WORK TO COMPLETE: Having found the line containing "Where should I" in the records below, copy that line and each later one exactly, dropping pictures.

RECORDED DATA:
= = = = = = =

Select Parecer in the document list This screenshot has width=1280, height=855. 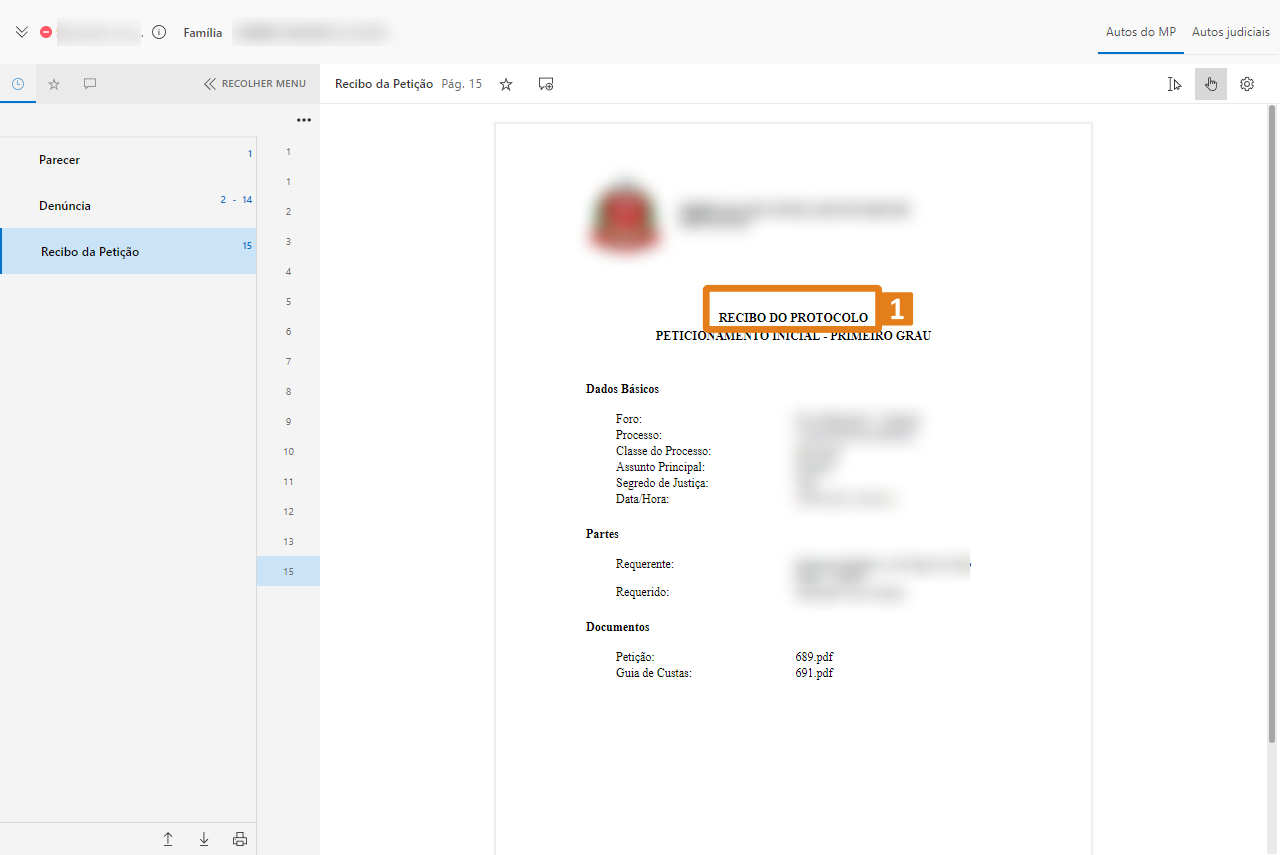(x=59, y=160)
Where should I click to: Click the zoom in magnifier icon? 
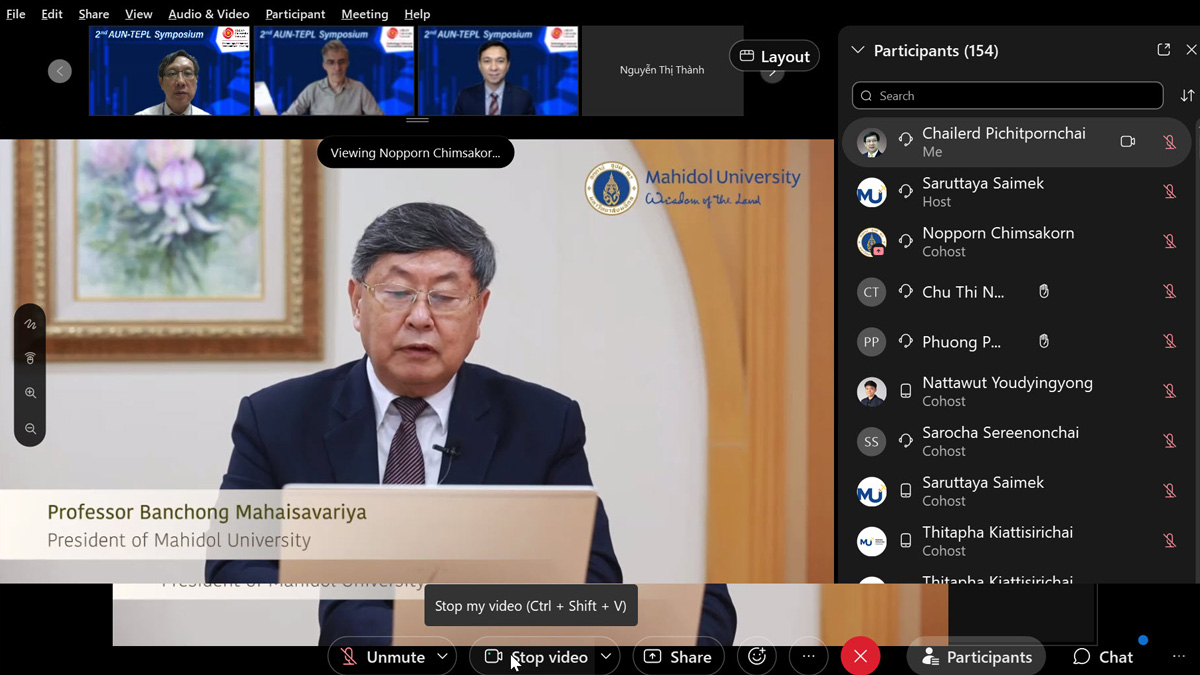[x=30, y=393]
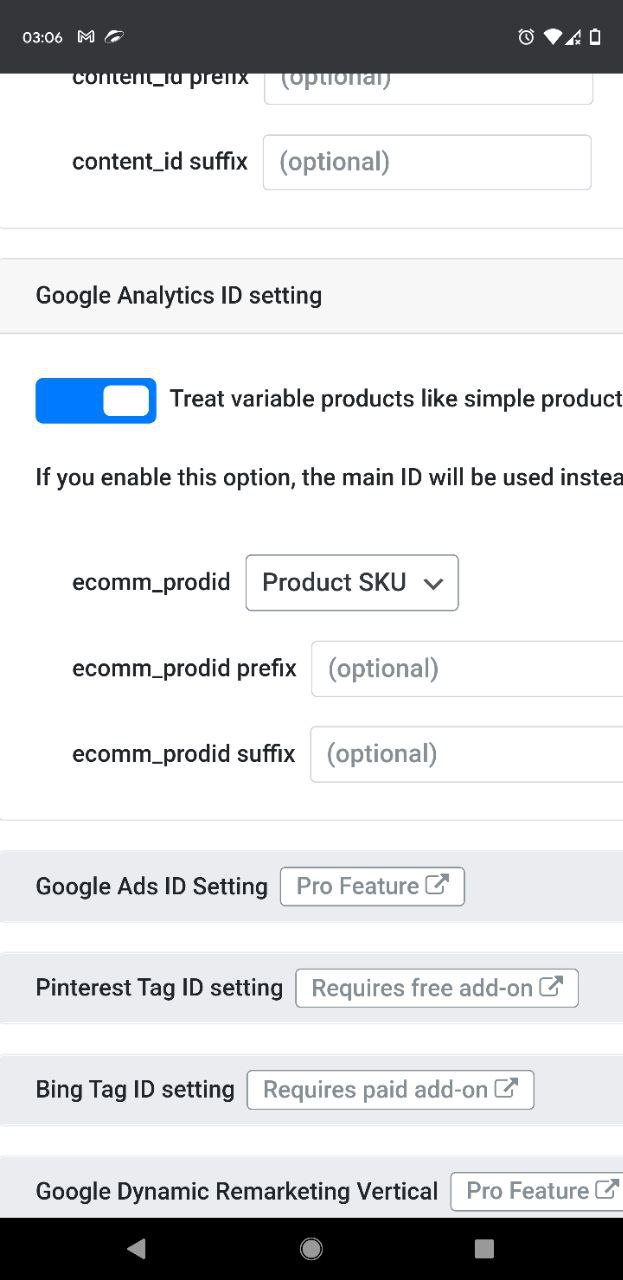
Task: Focus the ecomm_prodid suffix input field
Action: click(467, 754)
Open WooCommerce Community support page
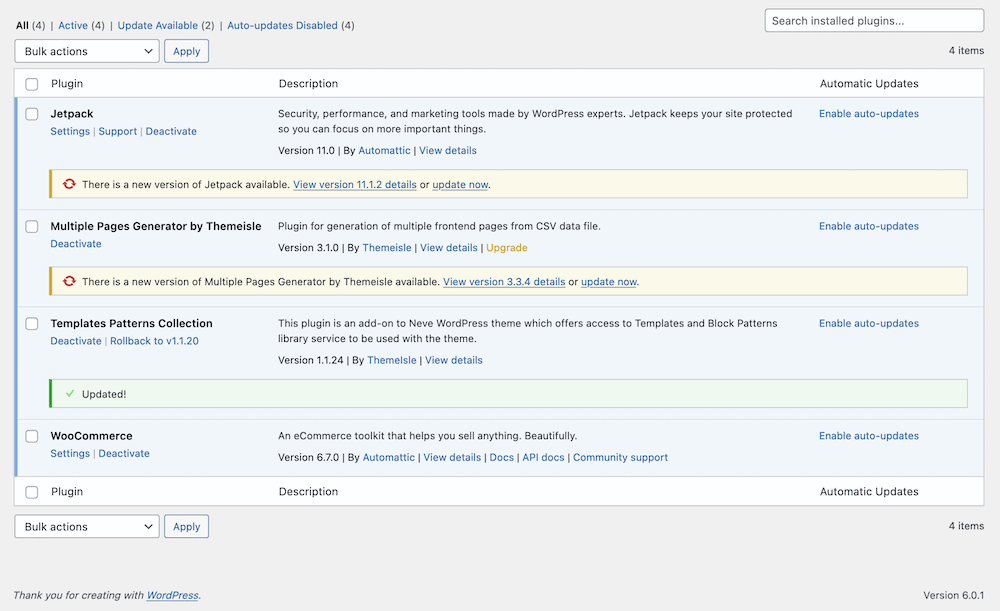1000x611 pixels. click(x=620, y=457)
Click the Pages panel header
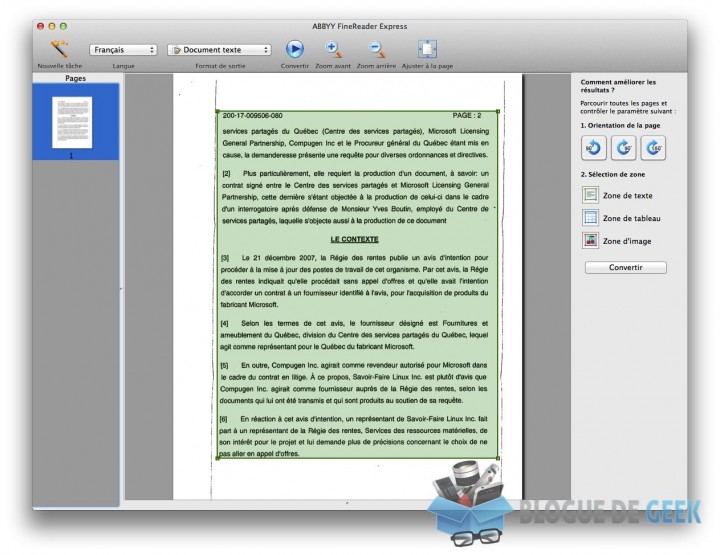The width and height of the screenshot is (720, 555). [75, 78]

= = = = = = =

WRITTEN SOLUTION:
Where should I click to: Click the zoom in magnifier icon? 
[x=30, y=393]
Task: Focus the ecomm_prodid suffix input field
Action: click(467, 754)
Open WooCommerce Community support page
1000x611 pixels. click(x=620, y=457)
Click the Pages panel header
The width and height of the screenshot is (720, 555). [75, 78]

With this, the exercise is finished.